PROBLEM TO WORK ON |
Exactly reproduce each of the entries shown below.
##########
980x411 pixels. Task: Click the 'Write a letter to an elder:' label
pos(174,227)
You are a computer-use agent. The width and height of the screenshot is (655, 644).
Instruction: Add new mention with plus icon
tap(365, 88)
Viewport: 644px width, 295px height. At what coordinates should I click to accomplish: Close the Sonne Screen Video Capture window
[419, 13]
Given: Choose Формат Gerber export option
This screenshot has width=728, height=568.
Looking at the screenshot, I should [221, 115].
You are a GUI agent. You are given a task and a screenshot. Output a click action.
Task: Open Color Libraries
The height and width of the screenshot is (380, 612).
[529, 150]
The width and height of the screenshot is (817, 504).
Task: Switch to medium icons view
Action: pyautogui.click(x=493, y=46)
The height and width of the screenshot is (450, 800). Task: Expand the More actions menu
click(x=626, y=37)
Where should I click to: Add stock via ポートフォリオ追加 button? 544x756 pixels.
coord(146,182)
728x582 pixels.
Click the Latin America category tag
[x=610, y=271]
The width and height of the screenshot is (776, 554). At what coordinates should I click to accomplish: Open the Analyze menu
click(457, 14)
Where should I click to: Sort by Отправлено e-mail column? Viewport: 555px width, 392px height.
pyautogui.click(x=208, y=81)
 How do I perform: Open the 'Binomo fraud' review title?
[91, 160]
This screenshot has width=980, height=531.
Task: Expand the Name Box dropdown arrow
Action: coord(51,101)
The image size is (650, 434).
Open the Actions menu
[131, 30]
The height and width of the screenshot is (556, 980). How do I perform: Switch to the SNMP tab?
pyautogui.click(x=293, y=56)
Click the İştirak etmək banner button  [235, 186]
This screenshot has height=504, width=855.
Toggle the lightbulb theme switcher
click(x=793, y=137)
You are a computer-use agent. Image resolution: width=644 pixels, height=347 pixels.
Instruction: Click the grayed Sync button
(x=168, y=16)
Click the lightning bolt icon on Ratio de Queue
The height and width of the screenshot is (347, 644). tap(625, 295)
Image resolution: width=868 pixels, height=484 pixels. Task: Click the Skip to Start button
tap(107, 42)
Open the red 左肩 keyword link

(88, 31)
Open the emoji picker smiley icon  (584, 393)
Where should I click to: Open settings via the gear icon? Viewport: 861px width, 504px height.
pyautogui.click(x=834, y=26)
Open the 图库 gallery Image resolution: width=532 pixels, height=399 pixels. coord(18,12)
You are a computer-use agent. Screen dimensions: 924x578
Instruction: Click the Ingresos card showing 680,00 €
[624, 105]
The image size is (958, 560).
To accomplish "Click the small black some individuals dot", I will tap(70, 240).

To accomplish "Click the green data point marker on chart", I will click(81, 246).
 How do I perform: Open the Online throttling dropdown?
##########
OUTPUT FOR THIS TASK |
980x411 pixels. Task: Click the 'Write a letter to an elder:' label
pos(174,227)
You are a computer-use agent. The width and height of the screenshot is (655, 644).
Instruction: Add new mention with plus icon
tap(365, 88)
Viewport: 644px width, 295px height. At what coordinates should I click to accomplish: Close the Sonne Screen Video Capture window
[419, 13]
Given: Choose Формат Gerber export option
This screenshot has width=728, height=568.
Looking at the screenshot, I should [221, 115].
You are a GUI agent. You are given a task and a screenshot. Output a click action.
Task: Open Color Libraries
The height and width of the screenshot is (380, 612).
[529, 150]
The width and height of the screenshot is (817, 504).
Task: Switch to medium icons view
Action: pyautogui.click(x=493, y=46)
The height and width of the screenshot is (450, 800). Task: Expand the More actions menu
click(x=626, y=37)
Where should I click to: Add stock via ポートフォリオ追加 button? 544x756 pixels.
coord(146,182)
728x582 pixels.
Click the Latin America category tag
[x=610, y=271]
The width and height of the screenshot is (776, 554). At what coordinates should I click to accomplish: Open the Analyze menu
click(457, 14)
Where should I click to: Sort by Отправлено e-mail column? Viewport: 555px width, 392px height.
pyautogui.click(x=208, y=81)
 How do I perform: Open the 'Binomo fraud' review title?
[91, 160]
This screenshot has width=980, height=531.
Task: Expand the Name Box dropdown arrow
Action: coord(51,101)
The image size is (650, 434).
Open the Actions menu
[131, 30]
The height and width of the screenshot is (556, 980). How do I perform: Switch to the SNMP tab?
pyautogui.click(x=293, y=56)
Click the İştirak etmək banner button  [235, 186]
This screenshot has height=504, width=855.
Toggle the lightbulb theme switcher
click(x=793, y=137)
You are a computer-use agent. Image resolution: width=644 pixels, height=347 pixels.
Instruction: Click the grayed Sync button
(x=168, y=16)
Click the lightning bolt icon on Ratio de Queue
The height and width of the screenshot is (347, 644). tap(625, 295)
Image resolution: width=868 pixels, height=484 pixels. Task: Click the Skip to Start button
tap(107, 42)
Open the red 左肩 keyword link

(88, 31)
Open the emoji picker smiley icon  (584, 393)
Where should I click to: Open settings via the gear icon? Viewport: 861px width, 504px height.
pyautogui.click(x=834, y=26)
Open the 图库 gallery Image resolution: width=532 pixels, height=399 pixels. coord(18,12)
You are a computer-use agent. Screen dimensions: 924x578
Instruction: Click the Ingresos card showing 680,00 €
[624, 105]
The image size is (958, 560).
To accomplish "Click the small black some individuals dot", I will tap(70, 240).

To accomplish "Click the green data point marker on chart", I will click(81, 246).
 How do I perform: Open the Online throttling dropdown?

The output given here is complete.